Have they turned the corner?
Ugly Duckling Corp. Announces 1997 Fourth-Quarter and Year-End Results

PHOENIX, Ariz.--(BUSINESS WIRE)--Feb. 6, 1998--Ugly Duckling Corp. (Nasdaq/NM:UGLY) Friday announced revenues and net income for the fourth quarter and year ended Dec. 31, 1997.

For the quarter, net income advanced to $3.7 million, or 20 cents per diluted share, up from $1.8 million, or 14 cents per diluted share, for the fourth quarter of 1996. Total revenues for the period increased almost three-fold to $70.9 million, compared with $17.9 million for the corresponding quarter last year.

The weighted average number of common and common equivalent shares outstanding was 18,913,000 and 12,045,000 (including dilutive common stock equivalents) for the quarters ended Dec. 31, 1997 and 1996, respectively.

For the year, net income rose to $9.4 million, or 52 cents per diluted share, compared with $5.9 million, or 60 cents per diluted share, for 1996. Revenues for 1997 surged 150 percent to $191.1 million vs. $75.6 million for the same period last year.

The weighted average number of common and common equivalent shares outstanding was 18,234,000 and 8,317,000 (including dilutive common stock equivalents) for the years ended Dec. 31, 1997 and 1996, respectively.

Ernest C. Garcia II, chairman and chief executive officer of Ugly Duckling, stated: "We are extremely pleased with the company's dramatic growth over the past year and particularly the progress of our dealership and Cygnet Finance operations. While at the end of 1996 we operated eight dealerships, all in Arizona, at year-end 1997 we had increased our network to 41 dealerships in 10 metropolitan Sun Belt markets in seven states.

"In our Cygnet Finance group, we took this program from initial launch to providing lines of credit to more than 40 dealers by the end of 1997. Looking ahead, we intend to continue to expand our dealership operations, primarily in markets where we currently enjoy a presence. This will be our chief priority in 1998 and will enable us to leverage the infrastructure we already have in place."

The company also announced that in connection with the strategic evaluation of its third-party dealer operations begun late last year, its board of directors has approved a recommendation to close the company's network of Champion Financial Services branch offices, which totaled 83 at Dec. 31, 1997.
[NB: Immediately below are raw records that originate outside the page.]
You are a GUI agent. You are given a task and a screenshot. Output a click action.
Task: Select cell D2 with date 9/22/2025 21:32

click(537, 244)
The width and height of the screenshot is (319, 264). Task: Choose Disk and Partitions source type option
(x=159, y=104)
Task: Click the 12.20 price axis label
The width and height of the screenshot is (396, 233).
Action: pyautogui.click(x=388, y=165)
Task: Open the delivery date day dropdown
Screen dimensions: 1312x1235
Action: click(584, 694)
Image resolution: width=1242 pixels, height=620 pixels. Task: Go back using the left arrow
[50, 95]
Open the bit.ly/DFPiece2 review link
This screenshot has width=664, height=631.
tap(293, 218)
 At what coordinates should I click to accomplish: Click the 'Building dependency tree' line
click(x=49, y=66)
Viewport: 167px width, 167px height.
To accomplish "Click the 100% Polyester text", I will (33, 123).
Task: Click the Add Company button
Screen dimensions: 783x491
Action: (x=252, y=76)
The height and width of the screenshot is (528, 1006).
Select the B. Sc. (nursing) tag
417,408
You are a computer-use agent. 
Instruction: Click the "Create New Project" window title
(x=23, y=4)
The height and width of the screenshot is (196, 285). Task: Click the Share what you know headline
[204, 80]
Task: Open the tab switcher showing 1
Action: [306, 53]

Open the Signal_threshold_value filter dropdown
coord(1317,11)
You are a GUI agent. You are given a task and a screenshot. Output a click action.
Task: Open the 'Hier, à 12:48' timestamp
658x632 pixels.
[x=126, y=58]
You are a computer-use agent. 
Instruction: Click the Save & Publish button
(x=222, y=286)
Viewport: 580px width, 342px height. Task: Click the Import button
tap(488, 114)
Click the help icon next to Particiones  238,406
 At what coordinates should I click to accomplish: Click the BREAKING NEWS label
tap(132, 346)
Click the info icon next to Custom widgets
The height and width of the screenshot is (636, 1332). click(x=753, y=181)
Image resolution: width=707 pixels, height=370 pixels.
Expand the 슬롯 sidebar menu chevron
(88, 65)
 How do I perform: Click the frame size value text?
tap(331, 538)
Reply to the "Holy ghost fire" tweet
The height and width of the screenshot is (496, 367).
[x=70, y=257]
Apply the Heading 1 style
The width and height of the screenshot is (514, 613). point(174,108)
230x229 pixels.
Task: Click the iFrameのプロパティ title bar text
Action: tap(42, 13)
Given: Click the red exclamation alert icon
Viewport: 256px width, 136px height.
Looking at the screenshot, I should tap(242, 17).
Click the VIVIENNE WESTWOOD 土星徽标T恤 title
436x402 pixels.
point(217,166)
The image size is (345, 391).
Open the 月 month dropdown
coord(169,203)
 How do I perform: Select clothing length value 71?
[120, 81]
The company will exit this line of business to focus on its Cygnet Dealer program and the bulk purchase and or servicing of large contract portfolios.

As a result of the restructuring, the company expects to record an after-tax charge of $4.0 million to $6.0 million, or approximately 21 cents to 30 cents per share, in 1998. The restructuring should be completed by the end of the first quarter of 1998 and includes the termination of approximately 400 employees employed at the company's branches.

On a pre-tax basis, approximately $1.0 million of the restructuring charge is for termination benefits, $2.5 million for write-off of pre-opening and start-up costs and the remainder for lease payments on idle facilities, write-downs of leasehold improvements, data processing and other property and equipment. The company is continuing to evaluate strategic alternatives for its remaining non-dealership operations.

Garcia commented: "Because of our disappointment with the return on investment from our branch network, we believe it is in the best interests of our stockholders to exit that business. This decision will allow us to focus on our core strengths: building our dealership chain and providing lines of credit to dealers through Cygnet Finance."

In connection with the decision, the company announced the appointment of Robert (Bob) Sicina as chairman and chief executive officer of the Cygnet Group, the family of wholly owned subsidiaries that will operate all of the company's non-dealership activities.

Sicina comes to Ugly Duckling with extensive experience in consumer financial services, including funding, operations, risk management and marketing. Prior to joining the company, he served as president of American Express Bank as well as president of American Express Travel Related Services' Latin American and Caribbean Division.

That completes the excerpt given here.